▶ **Raw data**

-- START --

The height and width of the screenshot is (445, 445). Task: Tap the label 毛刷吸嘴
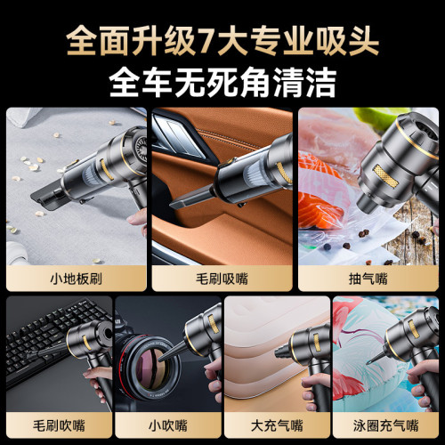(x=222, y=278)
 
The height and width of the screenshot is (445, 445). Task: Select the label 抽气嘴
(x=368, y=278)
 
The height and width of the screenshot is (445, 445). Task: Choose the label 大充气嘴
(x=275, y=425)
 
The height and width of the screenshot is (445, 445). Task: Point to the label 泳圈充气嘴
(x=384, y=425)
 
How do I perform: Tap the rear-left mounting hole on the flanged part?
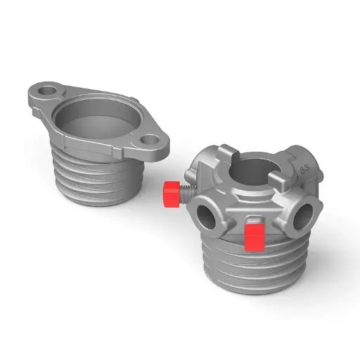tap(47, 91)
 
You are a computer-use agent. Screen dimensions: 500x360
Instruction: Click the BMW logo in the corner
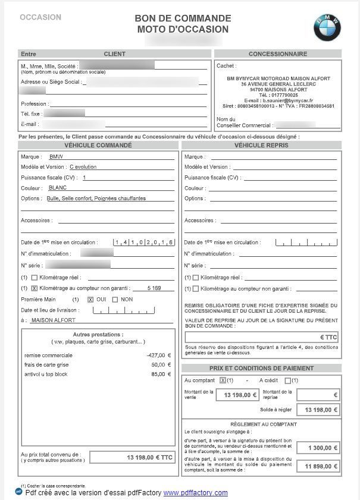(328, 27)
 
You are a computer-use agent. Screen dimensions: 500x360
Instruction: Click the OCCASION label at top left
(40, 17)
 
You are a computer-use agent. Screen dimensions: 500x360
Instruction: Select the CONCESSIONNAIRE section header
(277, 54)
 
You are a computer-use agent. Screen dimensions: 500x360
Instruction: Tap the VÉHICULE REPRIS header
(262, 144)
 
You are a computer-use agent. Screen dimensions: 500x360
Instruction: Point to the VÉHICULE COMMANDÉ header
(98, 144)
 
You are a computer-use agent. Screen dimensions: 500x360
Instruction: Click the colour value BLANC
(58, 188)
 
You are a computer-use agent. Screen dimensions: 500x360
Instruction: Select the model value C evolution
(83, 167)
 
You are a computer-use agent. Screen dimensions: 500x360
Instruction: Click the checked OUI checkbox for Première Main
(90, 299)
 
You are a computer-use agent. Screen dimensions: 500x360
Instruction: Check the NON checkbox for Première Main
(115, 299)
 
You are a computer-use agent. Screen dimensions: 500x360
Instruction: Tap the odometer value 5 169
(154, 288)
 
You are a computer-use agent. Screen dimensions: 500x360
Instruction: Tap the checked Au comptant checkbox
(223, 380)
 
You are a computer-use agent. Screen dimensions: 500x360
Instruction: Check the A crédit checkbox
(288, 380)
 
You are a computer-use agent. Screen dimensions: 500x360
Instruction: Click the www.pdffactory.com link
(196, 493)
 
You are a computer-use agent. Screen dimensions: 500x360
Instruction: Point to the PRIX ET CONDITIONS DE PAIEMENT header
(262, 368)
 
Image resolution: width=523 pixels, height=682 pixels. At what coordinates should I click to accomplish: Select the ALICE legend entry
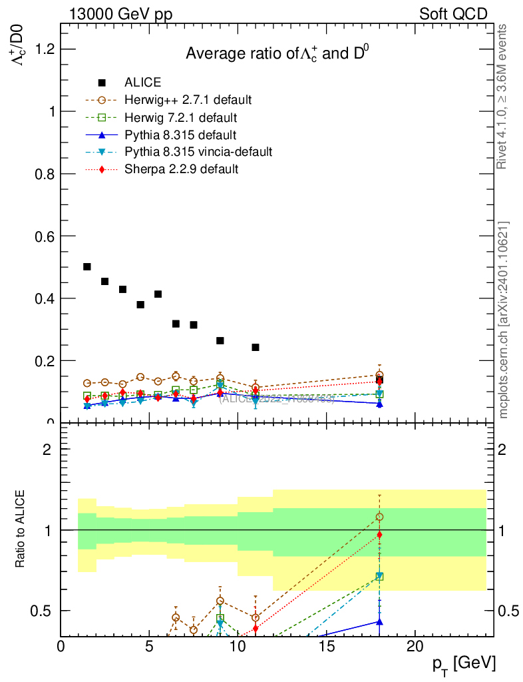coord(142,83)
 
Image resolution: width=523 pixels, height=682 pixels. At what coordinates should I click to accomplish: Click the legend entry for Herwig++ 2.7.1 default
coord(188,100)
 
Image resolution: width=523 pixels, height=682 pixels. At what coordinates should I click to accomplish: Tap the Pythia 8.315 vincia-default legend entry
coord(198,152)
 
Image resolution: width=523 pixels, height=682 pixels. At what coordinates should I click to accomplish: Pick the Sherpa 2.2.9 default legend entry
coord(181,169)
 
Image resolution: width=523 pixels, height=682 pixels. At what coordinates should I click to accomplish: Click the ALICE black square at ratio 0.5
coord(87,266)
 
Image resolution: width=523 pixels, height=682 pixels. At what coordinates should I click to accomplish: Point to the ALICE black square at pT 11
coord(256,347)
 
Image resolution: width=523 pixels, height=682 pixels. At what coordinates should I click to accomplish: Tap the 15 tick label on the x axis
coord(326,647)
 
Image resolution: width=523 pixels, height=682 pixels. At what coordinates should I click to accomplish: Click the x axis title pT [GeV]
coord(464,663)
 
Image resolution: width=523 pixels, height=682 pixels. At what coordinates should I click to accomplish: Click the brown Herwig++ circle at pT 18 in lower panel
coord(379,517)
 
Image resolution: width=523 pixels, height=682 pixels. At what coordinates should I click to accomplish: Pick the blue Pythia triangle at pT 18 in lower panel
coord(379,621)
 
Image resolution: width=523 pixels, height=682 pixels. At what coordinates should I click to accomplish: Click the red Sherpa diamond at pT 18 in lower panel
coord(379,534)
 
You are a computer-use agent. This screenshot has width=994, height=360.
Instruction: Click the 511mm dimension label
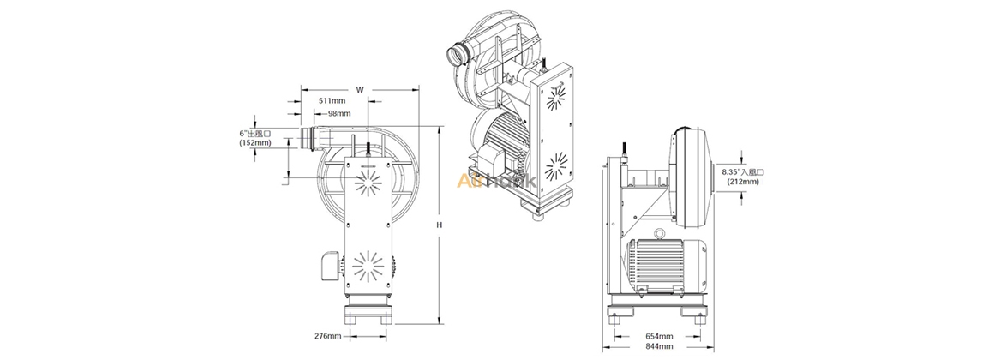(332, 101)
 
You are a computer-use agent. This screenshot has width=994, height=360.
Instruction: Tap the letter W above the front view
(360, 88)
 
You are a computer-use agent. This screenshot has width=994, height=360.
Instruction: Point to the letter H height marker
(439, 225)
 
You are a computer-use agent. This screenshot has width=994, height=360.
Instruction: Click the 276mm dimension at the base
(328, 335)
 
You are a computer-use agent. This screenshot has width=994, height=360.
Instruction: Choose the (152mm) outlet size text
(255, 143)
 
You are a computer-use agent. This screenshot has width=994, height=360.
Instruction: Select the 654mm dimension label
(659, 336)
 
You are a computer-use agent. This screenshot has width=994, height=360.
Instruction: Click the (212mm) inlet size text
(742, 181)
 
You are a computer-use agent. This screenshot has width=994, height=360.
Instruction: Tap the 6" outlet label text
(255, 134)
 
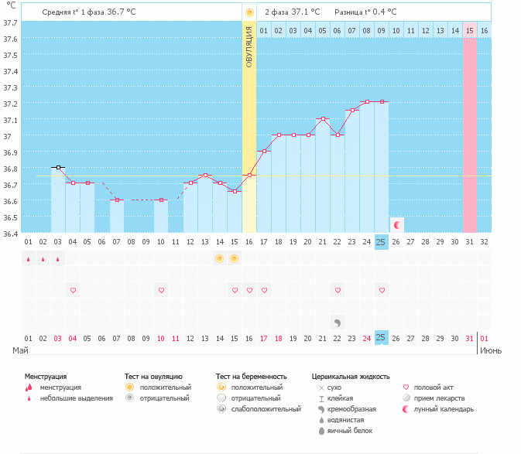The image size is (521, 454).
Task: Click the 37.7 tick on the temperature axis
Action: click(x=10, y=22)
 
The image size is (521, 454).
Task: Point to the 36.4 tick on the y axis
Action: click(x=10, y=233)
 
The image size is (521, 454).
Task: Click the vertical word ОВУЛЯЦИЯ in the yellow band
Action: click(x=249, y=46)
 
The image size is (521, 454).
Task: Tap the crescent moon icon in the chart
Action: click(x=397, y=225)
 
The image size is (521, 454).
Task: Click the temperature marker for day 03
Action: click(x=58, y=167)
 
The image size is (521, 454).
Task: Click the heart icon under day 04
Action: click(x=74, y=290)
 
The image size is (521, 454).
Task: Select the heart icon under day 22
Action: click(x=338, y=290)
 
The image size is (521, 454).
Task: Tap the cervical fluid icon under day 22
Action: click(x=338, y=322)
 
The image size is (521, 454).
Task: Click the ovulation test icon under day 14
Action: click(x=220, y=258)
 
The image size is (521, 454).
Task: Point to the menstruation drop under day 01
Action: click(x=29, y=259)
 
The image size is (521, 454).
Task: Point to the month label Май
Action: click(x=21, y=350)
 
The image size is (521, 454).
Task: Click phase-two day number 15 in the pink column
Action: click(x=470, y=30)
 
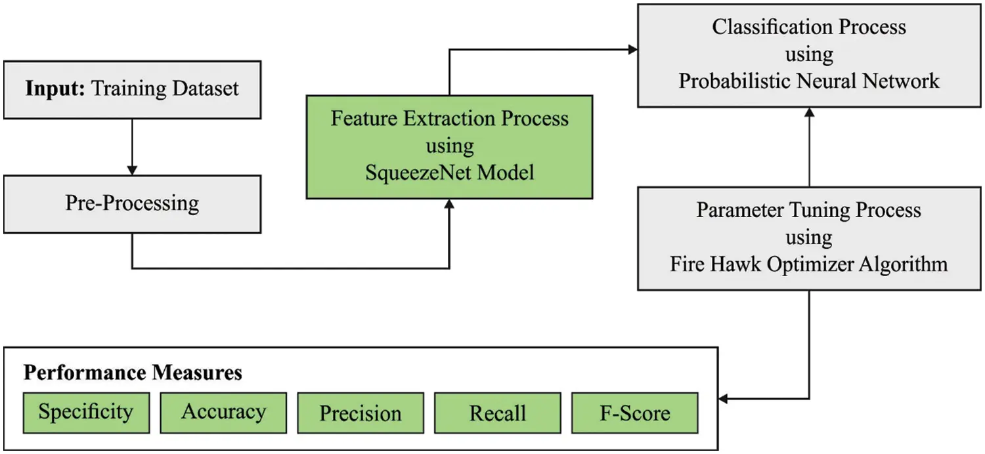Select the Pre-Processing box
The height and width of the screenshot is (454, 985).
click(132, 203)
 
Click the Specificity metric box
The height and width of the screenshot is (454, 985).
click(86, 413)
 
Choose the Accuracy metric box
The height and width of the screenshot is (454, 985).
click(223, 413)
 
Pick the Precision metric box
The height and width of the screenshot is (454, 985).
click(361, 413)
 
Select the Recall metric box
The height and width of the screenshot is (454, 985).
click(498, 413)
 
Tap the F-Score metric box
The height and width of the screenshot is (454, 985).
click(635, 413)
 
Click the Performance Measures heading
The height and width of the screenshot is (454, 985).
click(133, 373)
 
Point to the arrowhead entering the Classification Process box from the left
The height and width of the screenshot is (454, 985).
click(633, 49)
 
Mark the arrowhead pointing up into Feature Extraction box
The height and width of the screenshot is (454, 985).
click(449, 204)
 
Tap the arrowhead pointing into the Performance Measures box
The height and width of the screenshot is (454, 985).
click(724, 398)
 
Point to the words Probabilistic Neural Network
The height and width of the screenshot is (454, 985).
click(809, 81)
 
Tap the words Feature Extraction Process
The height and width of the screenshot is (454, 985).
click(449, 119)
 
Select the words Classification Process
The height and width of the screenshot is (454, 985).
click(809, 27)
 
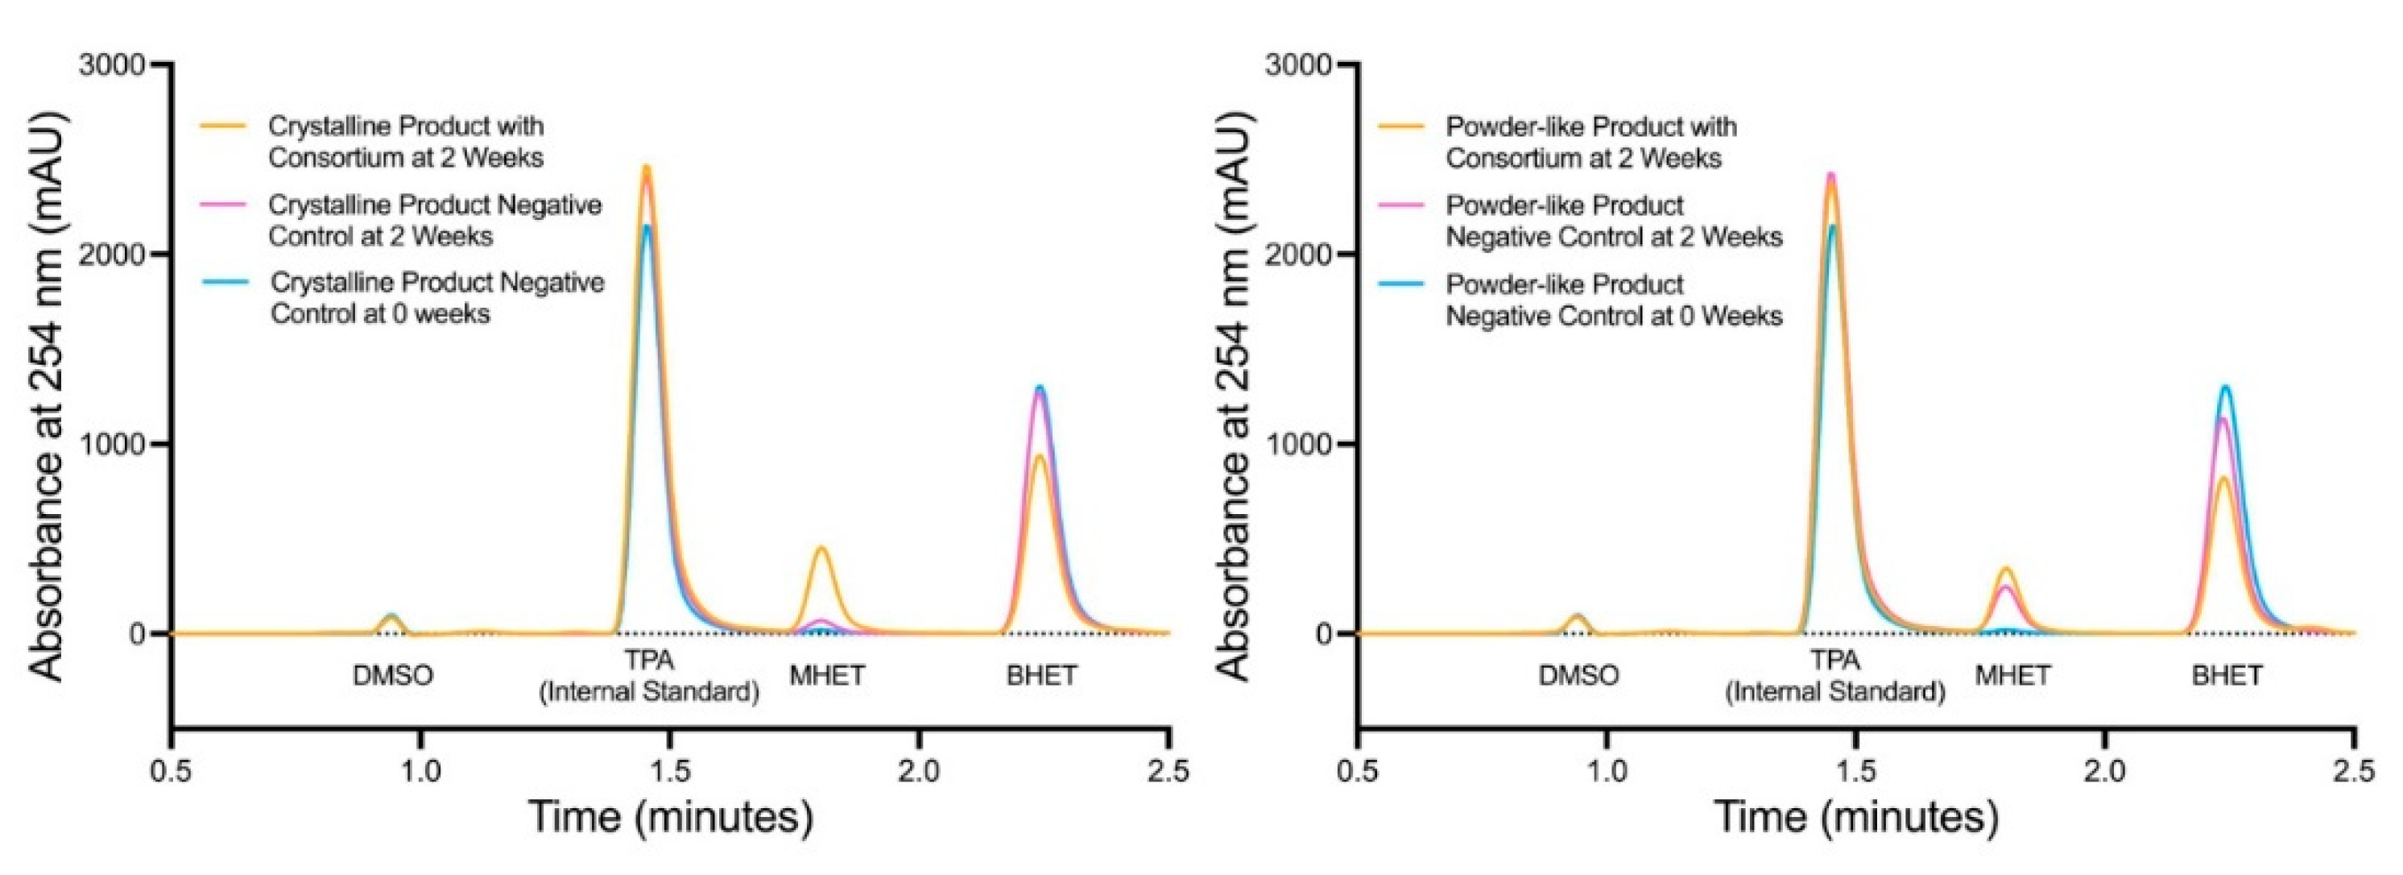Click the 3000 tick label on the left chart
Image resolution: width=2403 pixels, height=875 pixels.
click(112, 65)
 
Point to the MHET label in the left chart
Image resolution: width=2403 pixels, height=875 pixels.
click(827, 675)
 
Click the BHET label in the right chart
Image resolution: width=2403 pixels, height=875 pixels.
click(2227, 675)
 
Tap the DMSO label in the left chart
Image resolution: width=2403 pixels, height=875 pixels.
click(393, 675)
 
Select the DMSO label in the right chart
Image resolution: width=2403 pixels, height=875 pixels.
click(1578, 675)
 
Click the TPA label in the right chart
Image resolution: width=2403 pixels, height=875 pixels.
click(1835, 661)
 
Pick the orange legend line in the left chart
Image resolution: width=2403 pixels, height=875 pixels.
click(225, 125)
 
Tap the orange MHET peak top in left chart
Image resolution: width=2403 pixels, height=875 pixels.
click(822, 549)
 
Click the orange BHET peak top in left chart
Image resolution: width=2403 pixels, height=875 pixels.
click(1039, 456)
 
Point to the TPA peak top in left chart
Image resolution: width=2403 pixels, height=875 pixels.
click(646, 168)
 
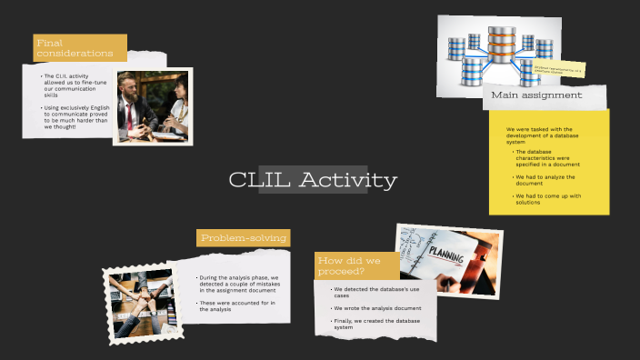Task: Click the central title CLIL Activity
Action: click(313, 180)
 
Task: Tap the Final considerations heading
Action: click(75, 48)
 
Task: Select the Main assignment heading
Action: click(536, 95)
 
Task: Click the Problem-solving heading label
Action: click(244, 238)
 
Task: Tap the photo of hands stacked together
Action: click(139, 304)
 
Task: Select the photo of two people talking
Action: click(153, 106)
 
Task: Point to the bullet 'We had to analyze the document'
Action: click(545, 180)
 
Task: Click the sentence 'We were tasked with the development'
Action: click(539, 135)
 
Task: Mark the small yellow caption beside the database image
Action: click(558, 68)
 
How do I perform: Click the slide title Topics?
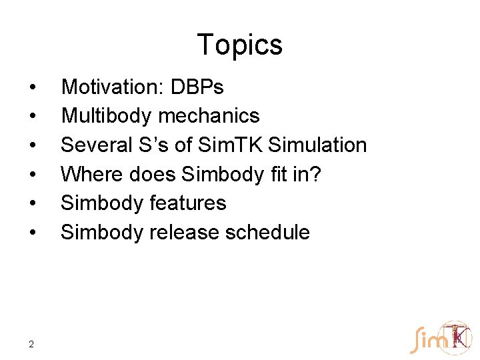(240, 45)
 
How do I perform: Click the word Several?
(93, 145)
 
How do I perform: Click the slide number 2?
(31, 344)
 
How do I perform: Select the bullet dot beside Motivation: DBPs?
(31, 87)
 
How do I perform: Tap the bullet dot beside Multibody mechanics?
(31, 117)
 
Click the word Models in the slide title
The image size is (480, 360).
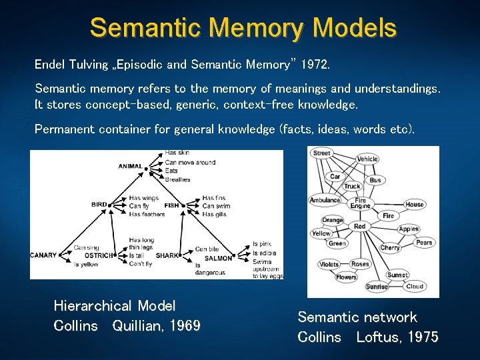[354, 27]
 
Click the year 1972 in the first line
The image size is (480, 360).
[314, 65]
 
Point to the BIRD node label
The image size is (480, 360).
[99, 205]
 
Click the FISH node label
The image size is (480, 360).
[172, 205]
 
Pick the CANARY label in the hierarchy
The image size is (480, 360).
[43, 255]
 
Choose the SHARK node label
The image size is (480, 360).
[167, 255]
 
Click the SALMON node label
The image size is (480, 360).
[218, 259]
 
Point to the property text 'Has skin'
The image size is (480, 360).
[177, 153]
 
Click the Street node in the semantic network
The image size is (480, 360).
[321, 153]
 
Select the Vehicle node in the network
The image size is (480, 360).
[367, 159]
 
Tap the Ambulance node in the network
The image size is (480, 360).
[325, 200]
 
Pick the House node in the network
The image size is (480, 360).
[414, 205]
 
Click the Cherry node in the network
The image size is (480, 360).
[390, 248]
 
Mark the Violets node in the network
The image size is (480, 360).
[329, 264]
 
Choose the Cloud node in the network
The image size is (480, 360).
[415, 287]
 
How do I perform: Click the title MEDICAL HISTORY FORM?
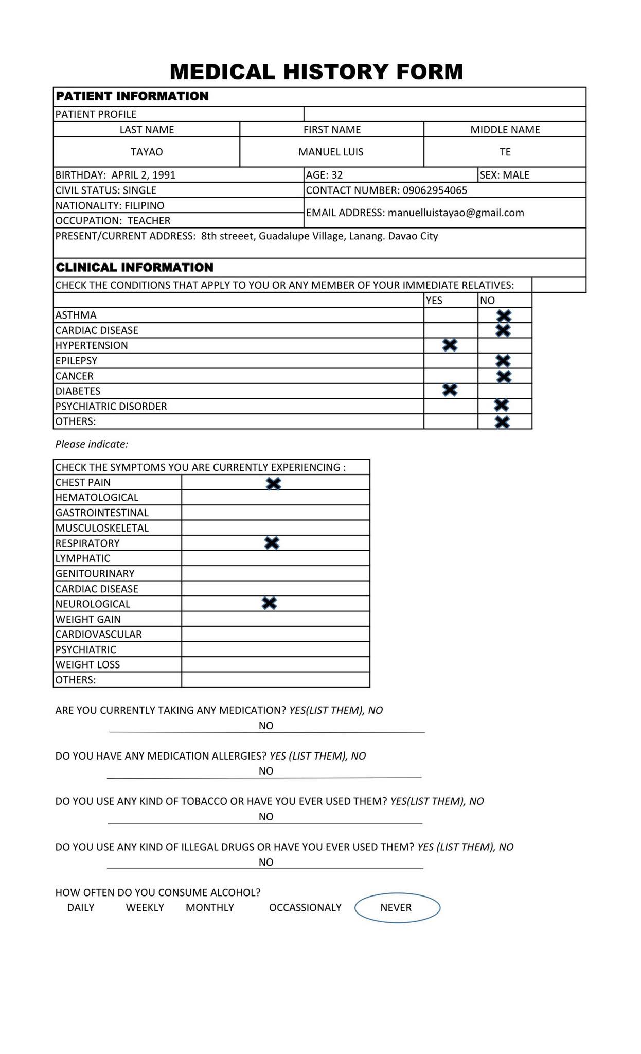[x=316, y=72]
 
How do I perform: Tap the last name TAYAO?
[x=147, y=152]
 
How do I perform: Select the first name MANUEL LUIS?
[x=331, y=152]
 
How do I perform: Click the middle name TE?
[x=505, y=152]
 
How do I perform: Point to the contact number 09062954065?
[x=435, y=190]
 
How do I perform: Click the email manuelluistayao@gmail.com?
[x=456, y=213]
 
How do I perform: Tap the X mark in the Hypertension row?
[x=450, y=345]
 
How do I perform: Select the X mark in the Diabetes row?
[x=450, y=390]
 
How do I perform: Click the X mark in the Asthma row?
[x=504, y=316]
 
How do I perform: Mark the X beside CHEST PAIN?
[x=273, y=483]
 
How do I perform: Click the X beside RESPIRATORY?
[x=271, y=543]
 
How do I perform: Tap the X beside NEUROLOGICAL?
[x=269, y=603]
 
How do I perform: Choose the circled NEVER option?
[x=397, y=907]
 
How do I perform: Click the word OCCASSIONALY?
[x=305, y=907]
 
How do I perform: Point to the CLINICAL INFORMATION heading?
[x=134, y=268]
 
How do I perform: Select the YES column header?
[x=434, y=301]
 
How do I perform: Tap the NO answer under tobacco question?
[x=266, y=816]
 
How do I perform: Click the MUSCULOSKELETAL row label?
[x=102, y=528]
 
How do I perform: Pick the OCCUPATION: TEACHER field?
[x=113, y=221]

-- END --

▶ **Written instruction**
Could you reproduce verbatim the lines of the records between the line containing "Point to the TPA peak top in left chart" and the line containing "Action: click(539, 135)", inclusive, leaving the pictures out?

▶ **Answer to the exercise**
Point to the TPA peak top in left chart
Image resolution: width=2403 pixels, height=875 pixels.
click(646, 168)
 
Task: Click the central title CLIL Activity
Action: click(313, 180)
 
Task: Tap the Final considerations heading
Action: click(75, 48)
 
Task: Select the Main assignment heading
Action: click(536, 95)
 
Task: Click the Problem-solving heading label
Action: click(244, 238)
 
Task: Tap the photo of hands stacked together
Action: click(139, 304)
 
Task: Select the photo of two people talking
Action: click(153, 106)
 
Task: Point to the bullet 'We had to analyze the document'
Action: click(545, 180)
 
Task: Click the sentence 'We were tasked with the development'
Action: click(539, 135)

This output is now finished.